Texto extraído:

· · · · · · ·

La infantería de Aumont había quedado reducida
a menos de 700 hombres hasta la providencial llegada de 400 efectivos
bajo el mando de Tremblay y La Fontaine, y
todas las noches Norris (a pesar de contar
1.500 enfermos y heridos entre sus filas) debía destacar 300 de sus
hombres para impedir otra sorpresa por parte de los sitiadores.
Aparentemente
Aumont llegó a considerar seriamente
levantar el sitio ante el peligro representado por el ejército de
socorro enemigo, distante
apenas cuatro leguas de distancia,
pero
finalmente decidió tentar antes
un último
ataque.
El
Fuerte de León según un croquis inglés de la época: nótese que
la parte superior se halla inusualmente orientada hacia el sur.
Pueden apreciarse la batería de los sitiadores, las trincheras
francesas y británicas y la muralla del fuerte,
flanqueada por sendos medios bastiones: asimismo, el autor ha
representado una segunda línea de defensa y tres edificios -uno de
ellos un polvorín- en el interior de la fortificación.
Con
las primeras luces del 19 de noviembre de 1594 la
artillería protestante abrió un furioso bombardeo sobre el fuerte,
seguido poco después por la explosión de una mina en el sector
derecho de la muralla, y
a las once de la mañana los sitiadores lanzaron un asalto general.
En
el sector derecho repetidas oleadas
de franceses fueron rechazadas con severas
pérdidas, mientras
que los ingleses, más
cautelosos,
pudieron limitar sus bajas mas
sin obtener mejores resultados.
Ya en esta etapa temprana
del combate pagaron los
defensores un elevado
precio por su
triunfo: Tomé Paredes, su
intrépido
jefe,
fue muerto por una bala de cañón mientras
defendía
pica en mano la brecha abierta
por la mina enemiga.
Sin
amilanarse los soldados españoles prosiguieron
su tenaz
resistencia. Numerosos
marinos británicos había desembarcado para participar del asalto,
encabezados por Martin
Frobisher
en
persona,
a quien sin embargo una herida de bala dejó fuera de combate. La
lucha
se prolongó en
forma encarnizada, a
pesar de que con
el paso de las horas
la
situación
de
los
defensores se
hizo
desesperada, habiendo
agotado su munición y viéndose
obligados a disparar con sus armas
clavos,
pedernal, monedas y trozos
de metal.

· · · · · · ·

Datos sin procesar:
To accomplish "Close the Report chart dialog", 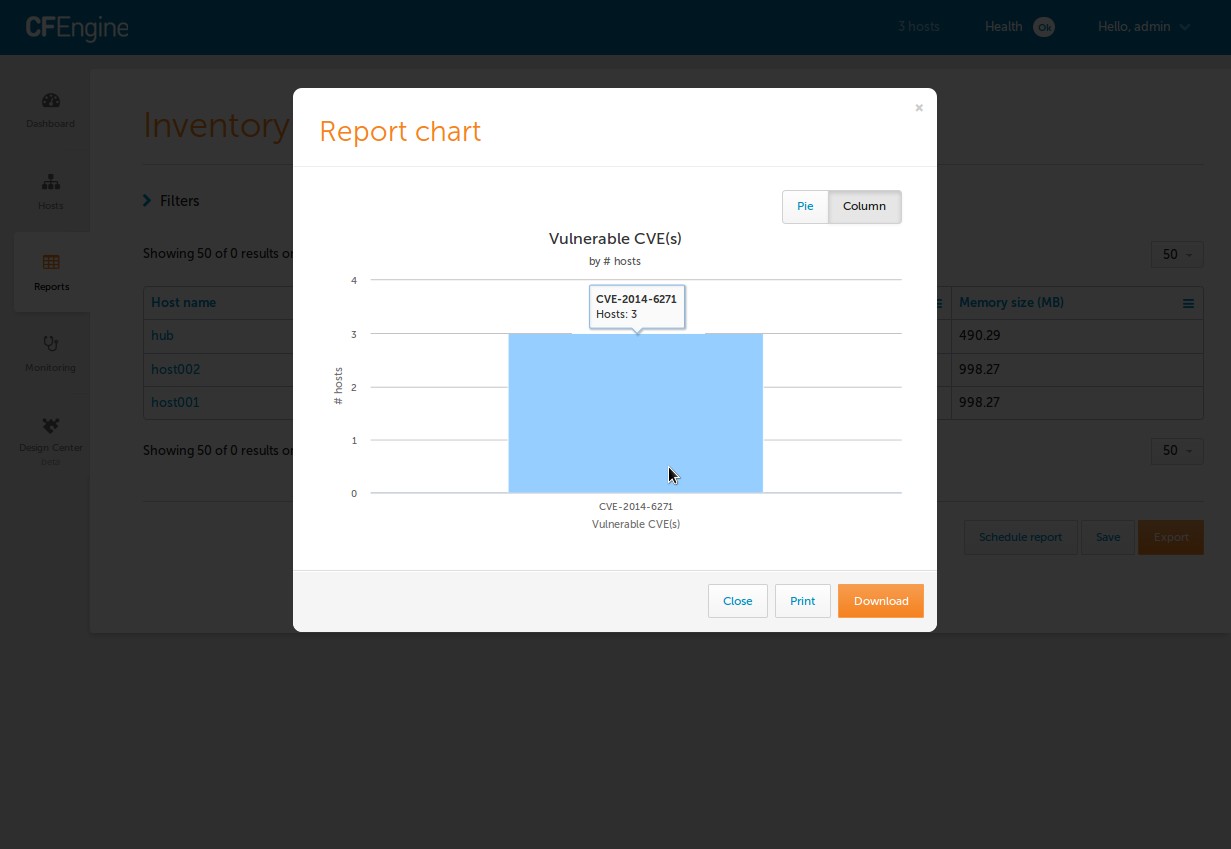I will 737,601.
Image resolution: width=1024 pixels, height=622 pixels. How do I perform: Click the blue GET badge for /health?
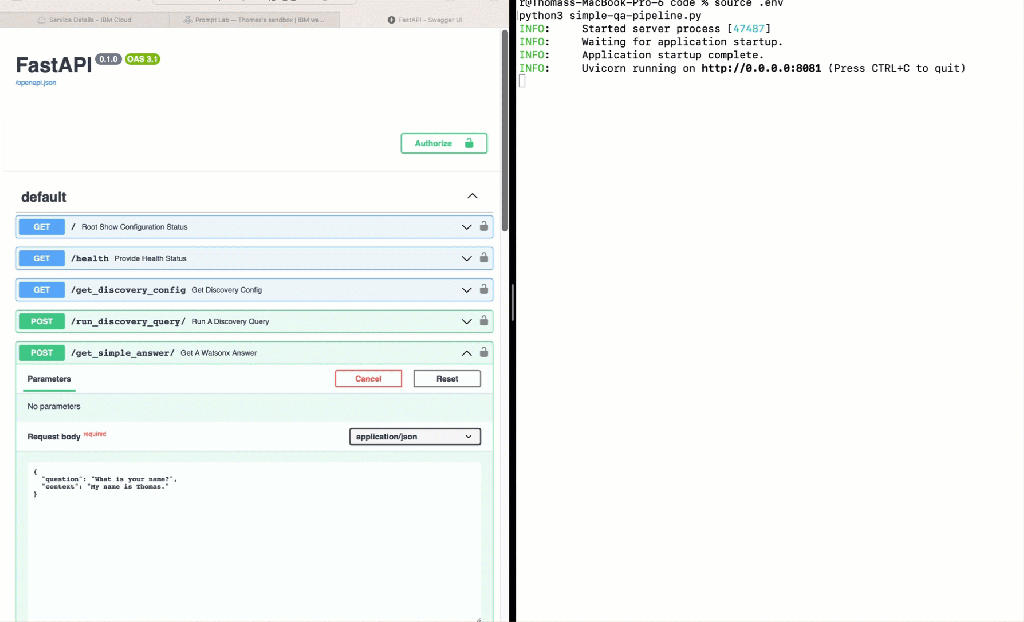pyautogui.click(x=41, y=258)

· · · · · · ·

Requisitos del ejercicio:
1. ¿A qué personas se nombra en el texto sobre el sitio del Fuerte de León? Enuméralas todas.
2. Retoma el texto sobre el sitio del Fuerte de León a partir de su última oración.

Resultados finales:
1. Aumont, Tremblay, La Fontaine, Norris, Tomé Paredes y Martin Frobisher.

2.
Finalmente,
a las cuatro y media de la tarde, con el mortecino sol otoñal a
punto de desaparecer en el mar, la heroica resistencia del Fuerte del
León tocó a su inexorable fin. Ingleses y franceses lograron
irrumpir en la fortificación (según algunas fuentes recurriendo
engañosamente a una bandera de parlamento) y procedieron a masacrar
en forma inmisericorde al resto de la guarnición, mandada entonces
por un alférez como único oficial vivo. Varios españoles saltaron
al mar desde los acantilados pero perecieron ahogados, algunos de
ellos golpeados en la cabeza y hundidos por los marineros de
Frobisher. Otros, que se ocultaron en las rocas y ruinas aprovechando
la oscuridad, serían ultimados a la mañana siguiente. De los
trescientos defensores apenas trece sobrevivieron: nueve que se
confundieron entre los muertos y cuatro que lograron descolgarse
hasta la orilla del mar.
Pero
incluso tales terribles pérdidas palidecían ante las sufridas por
el vencedor. Solamente en el asalto final habían tenido los
franceses 400 muertos, incluyendo el líder gascón Zacharie Acarie
de Romégou y varios otros oficiales. En cuanto a los ingleses, si
bien sus bajas se habían limitado ese día a unos sesenta hombres,
poco después experimentarían un amargo golpe: la herida de Sir
Martin Frobisher devendría en una gangrena y el marino moriría al
arribar a Plymouth. En enero de 1595, al tomarse revista poco antes
de zarpar de regreso a las Islas Británicas, se registró un total
de 2.708 soldados, es decir, un faltante de 1.900 efectivos respecto
a la cifra asentada tres meses atrás: sumado ello a las pérdidas
francesas se evidencia la magnitud del tributo cobrado por la
gallarda defensa.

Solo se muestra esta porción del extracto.